Lowering the emission rate of carbon dioxide is not enough and the world needs to phase out the hazardous emission altogether to prevent climate change, according to experts at the University of Oxford.
Two studies published in 'Nature' show that the risk of dangerous climate change is primarily determined by the accumulation of carbon dioxide emissions over time, not by short-term emission rates.
The first study, led by Dr Myles Allen from Oxford's Department of Physics shows that total cumulative emissions of one trillion tonnes of carbon (1 Tt C, or 3,670 billion tonnes of carbon dioxide) over the entire 'anthropocene' period 1750-2500 causes a most likely peak warming of two degrees Celsius above pre-industrial temperatures.

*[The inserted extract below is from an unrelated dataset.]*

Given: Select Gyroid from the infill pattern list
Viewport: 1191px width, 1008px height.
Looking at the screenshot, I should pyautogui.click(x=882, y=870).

Most of the world's governments are committed to avoiding warming in excess of two degrees Celsius. Of this budget, emissions to 2008 have already consumed approximately half (0.5 Tt C).
A second study, led by Dr Malte Meinshausen from the Potsdam Institute for Climate Impacts Research and co-authored by Dr Allen and Dr David Frame from the Oxford's Smith School of Enterprise and the Environment, finds that a total emission budget of about 0.9 Tt C gives a best-estimate peak warming by 2100 of two degrees Celsius, including the effects of other human influences on climate.

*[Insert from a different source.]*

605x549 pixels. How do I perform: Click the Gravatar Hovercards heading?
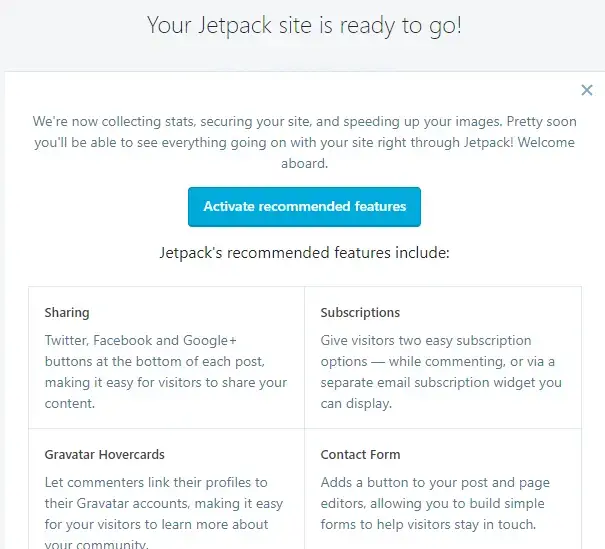click(x=105, y=454)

This budget drops to less than 0.75 Tt C (equivalent to 1,000 billion tonnes of carbon dioxide between 2000 and 2050) if the risk of temperatures exceeding two degrees Celsius is limited to one-in-four.

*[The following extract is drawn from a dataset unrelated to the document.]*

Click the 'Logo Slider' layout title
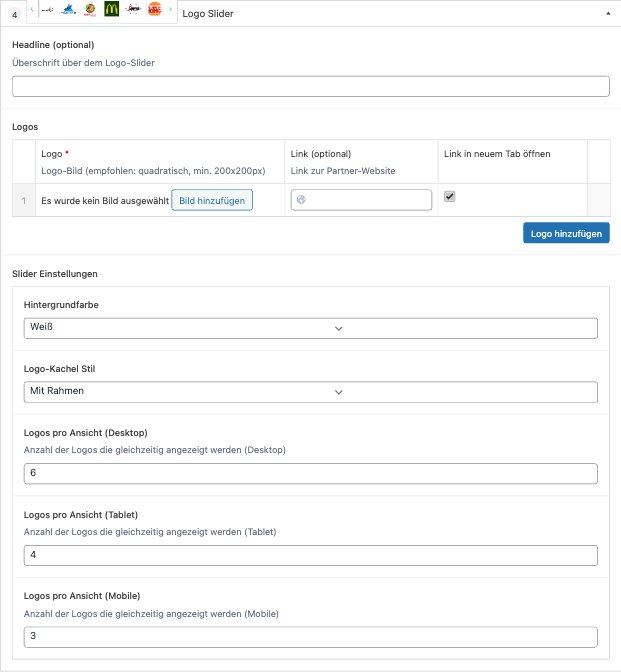The image size is (621, 672). tap(207, 13)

Dr Allen said: "Mother Nature doesn't care about dates. To avoid dangerous climate change we will have to limit the total amount of carbon we inject into the atmosphere, not just the emission rate in any given year.
Climate policy needs an exit strategy: as well as reducing carbon emissions now, we need a plan for phasing out net emissions entirely." Dr David Frame said that as well as a challenge to climate policy-makers, these findings could be seen as an opportunity.
"By treating the effective 'CO2 capacity' of the atmosphere as an exhaustible resource, we could provide governments and industry with simple, clear and tractable guidance for long term planning," Frame said.